TASK GOAL | Write out every line below with no difference at all.

┌──

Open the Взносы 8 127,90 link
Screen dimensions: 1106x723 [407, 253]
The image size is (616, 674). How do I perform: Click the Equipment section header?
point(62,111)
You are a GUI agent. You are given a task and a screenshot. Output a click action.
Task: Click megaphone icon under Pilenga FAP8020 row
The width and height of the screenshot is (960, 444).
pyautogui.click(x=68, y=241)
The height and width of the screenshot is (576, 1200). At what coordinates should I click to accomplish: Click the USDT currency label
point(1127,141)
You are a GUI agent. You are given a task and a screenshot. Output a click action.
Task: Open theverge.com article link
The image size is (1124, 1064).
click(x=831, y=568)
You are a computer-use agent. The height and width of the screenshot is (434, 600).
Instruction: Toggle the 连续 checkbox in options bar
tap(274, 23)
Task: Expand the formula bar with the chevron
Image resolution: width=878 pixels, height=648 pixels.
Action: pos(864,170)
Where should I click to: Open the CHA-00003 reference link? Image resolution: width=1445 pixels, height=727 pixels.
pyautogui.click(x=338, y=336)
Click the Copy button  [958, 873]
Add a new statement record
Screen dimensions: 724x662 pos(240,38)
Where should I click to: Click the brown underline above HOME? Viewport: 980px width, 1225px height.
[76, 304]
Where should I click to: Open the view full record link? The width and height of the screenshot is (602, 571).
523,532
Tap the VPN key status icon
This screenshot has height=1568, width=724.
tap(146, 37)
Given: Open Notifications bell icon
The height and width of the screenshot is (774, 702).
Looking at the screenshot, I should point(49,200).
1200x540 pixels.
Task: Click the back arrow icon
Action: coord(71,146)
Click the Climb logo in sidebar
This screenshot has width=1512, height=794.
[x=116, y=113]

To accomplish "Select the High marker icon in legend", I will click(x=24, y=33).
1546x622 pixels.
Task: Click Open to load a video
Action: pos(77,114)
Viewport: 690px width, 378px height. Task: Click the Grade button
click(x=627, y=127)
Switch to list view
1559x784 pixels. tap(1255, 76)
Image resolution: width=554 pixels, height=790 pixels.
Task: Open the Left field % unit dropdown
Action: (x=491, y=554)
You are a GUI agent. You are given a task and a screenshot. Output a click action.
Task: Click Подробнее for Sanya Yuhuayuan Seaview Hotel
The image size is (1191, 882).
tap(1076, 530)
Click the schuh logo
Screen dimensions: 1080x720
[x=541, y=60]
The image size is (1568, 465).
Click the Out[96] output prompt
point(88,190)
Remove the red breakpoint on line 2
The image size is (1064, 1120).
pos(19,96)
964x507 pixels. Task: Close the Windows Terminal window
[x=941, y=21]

└──

SOLUTION TO THE PROBLEM |
Open the Взносы 8 127,90 link
Screen dimensions: 1106x723 [407, 253]
The image size is (616, 674). How do I perform: Click the Equipment section header?
point(62,111)
You are a GUI agent. You are given a task and a screenshot. Output a click action.
Task: Click megaphone icon under Pilenga FAP8020 row
The width and height of the screenshot is (960, 444).
pyautogui.click(x=68, y=241)
The height and width of the screenshot is (576, 1200). At what coordinates should I click to accomplish: Click the USDT currency label
point(1127,141)
You are a GUI agent. You are given a task and a screenshot. Output a click action.
Task: Open theverge.com article link
The image size is (1124, 1064).
click(x=831, y=568)
You are a computer-use agent. The height and width of the screenshot is (434, 600).
Instruction: Toggle the 连续 checkbox in options bar
tap(274, 23)
Task: Expand the formula bar with the chevron
Image resolution: width=878 pixels, height=648 pixels.
Action: pos(864,170)
Where should I click to: Open the CHA-00003 reference link? Image resolution: width=1445 pixels, height=727 pixels.
pyautogui.click(x=338, y=336)
Click the Copy button  [958, 873]
Add a new statement record
Screen dimensions: 724x662 pos(240,38)
Where should I click to: Click the brown underline above HOME? Viewport: 980px width, 1225px height.
[76, 304]
Where should I click to: Open the view full record link? The width and height of the screenshot is (602, 571).
523,532
Tap the VPN key status icon
This screenshot has height=1568, width=724.
tap(146, 37)
Given: Open Notifications bell icon
The height and width of the screenshot is (774, 702).
Looking at the screenshot, I should point(49,200).
1200x540 pixels.
Task: Click the back arrow icon
Action: coord(71,146)
Click the Climb logo in sidebar
This screenshot has width=1512, height=794.
[x=116, y=113]

To accomplish "Select the High marker icon in legend", I will click(x=24, y=33).
1546x622 pixels.
Task: Click Open to load a video
Action: pos(77,114)
Viewport: 690px width, 378px height. Task: Click the Grade button
click(x=627, y=127)
Switch to list view
1559x784 pixels. tap(1255, 76)
Image resolution: width=554 pixels, height=790 pixels.
Task: Open the Left field % unit dropdown
Action: (x=491, y=554)
You are a GUI agent. You are given a task and a screenshot. Output a click action.
Task: Click Подробнее for Sanya Yuhuayuan Seaview Hotel
The image size is (1191, 882).
tap(1076, 530)
Click the schuh logo
Screen dimensions: 1080x720
[x=541, y=60]
The image size is (1568, 465).
Click the Out[96] output prompt
point(88,190)
Remove the red breakpoint on line 2
The image size is (1064, 1120).
pos(19,96)
964x507 pixels. Task: Close the Windows Terminal window
[x=941, y=21]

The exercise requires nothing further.